L’Assemblée nationale a adopté une hausse de la CSG sur les revenus du capital, ciblant spécifiquement l’épargne financière investie sur les actifs les plus risqués, c’est-à-dire précisément celle qui finance l’économie productive, l’innovation, la croissance.

Le sophisme politique l’emporte sur la logique économique. Plus l’investissement est risqué, plus il est producteur de valeur pour l’économie. Mais cette considération disparaît devant la lutte des places.

Inefficacité. Ce « n’importe quoi qu’il en coûte », on le retrouve partout. Dans le logement, où l’Etat distribue 43 milliards d’euros d’aides tout en empilant les normes qui paralysent la construction. Dans la santé, où la Sécurité sociale dépense 266 milliards mais où les urgences ferment. Dans l’éducation, où le budget atteint 90 milliards mais où le niveau s’effondre. Partout, des milliards engloutis. Partout, la même inefficacité. Partout, le même refus de s’attaquer aux causes structurelles des problèmes.
Pour arracher le vote du 9 décembre, le gouvernement a multiplié les pressions. Le 4 décembre, il transmettait aux députés la lettre du directeur de la Sécurité sociale détaillant les conséquences d’une absence de vote : un déficit qui pourrait dépasser 30 milliards d’euros, des coupes brutales dans les prestations familiales, le doublement des franchises médicales par simple décret. Sébastien Lecornu lui-même martèle que l’absence de texte conduirait à « 29 ou 30 milliards d’euros de déficit ». Nous en sommes là : un gouvernement qui fait du chantage à la catastrophe pour masquer son impuissance.

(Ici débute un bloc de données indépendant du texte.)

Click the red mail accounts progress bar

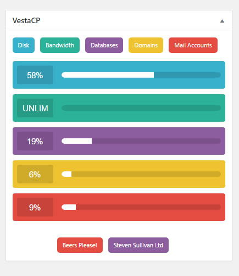point(141,207)
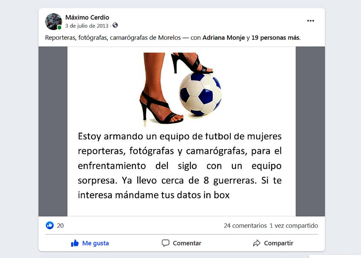Click the post image text about equipo de futbol
Viewport: 361px width, 258px height.
180,165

Pourtant, « en responsabilité », une autre voie existait. Alors que la France n’a plus de majorité capable de prendre les décisions nécessaires pour redresser ses comptes et œuvrer pour les jeunes générations, le président de la République aurait pu tirer les conséquences de la dissolution catastrophique de juin 2024 et annoncer sa démission pour redonner un élan démocratique au pays. Les gouvernements successifs auraient pu baisser véritablement les dépenses publiques, diminuer les cotisations sociales et augmenter ainsi le salaire net des Français. Ils auraient pu confirmer la réforme des retraites, ne plus toutes les indexer, préparer l’avenir en organisant le financement de la retraite par capitalisation, et se projeter vers 2050, en songeant aux jeunes générations qui devront affronter le vieillissement démographique. Car c’est cela, la noblesse de la politique : assumer une vision de long terme, prendre des décisions exigeantes aujourd’hui pour éviter le désastre demain, porter la responsabilité de l’avenir plutôt que de gérer les émotions de l’instant. Agir sans procrastiner.

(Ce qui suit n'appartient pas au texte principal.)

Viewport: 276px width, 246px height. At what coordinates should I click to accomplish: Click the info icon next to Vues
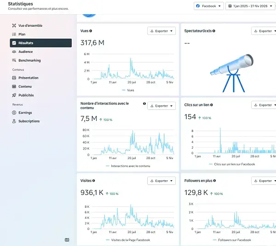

Faux-semblants. Ce qui s’est joué cette semaine incarne tout ce qu’il fallait éviter pour acheter du temps de survie politique au prix de la dette et du sacrifice des actifs et des jeunes.

Nous ne sortirons de cette impasse qu’en brisant ce système fait de faux-semblants, de promesses creuses, de communication permanente qui tient lieu de politique. Cela exige de reconstruire une vision, un projet, une méthode sur le « comment », une ambition collective fondée sur le travail, la responsabilité individuelle, la rigueur budgétaire et l’investissement dans les générations futures. Le temps n’est plus aux demi-mesures ni aux reports électoraux. Il est venu le temps de choisir entre la stabilité des places et l’avenir de la nation. Ainsi va la France.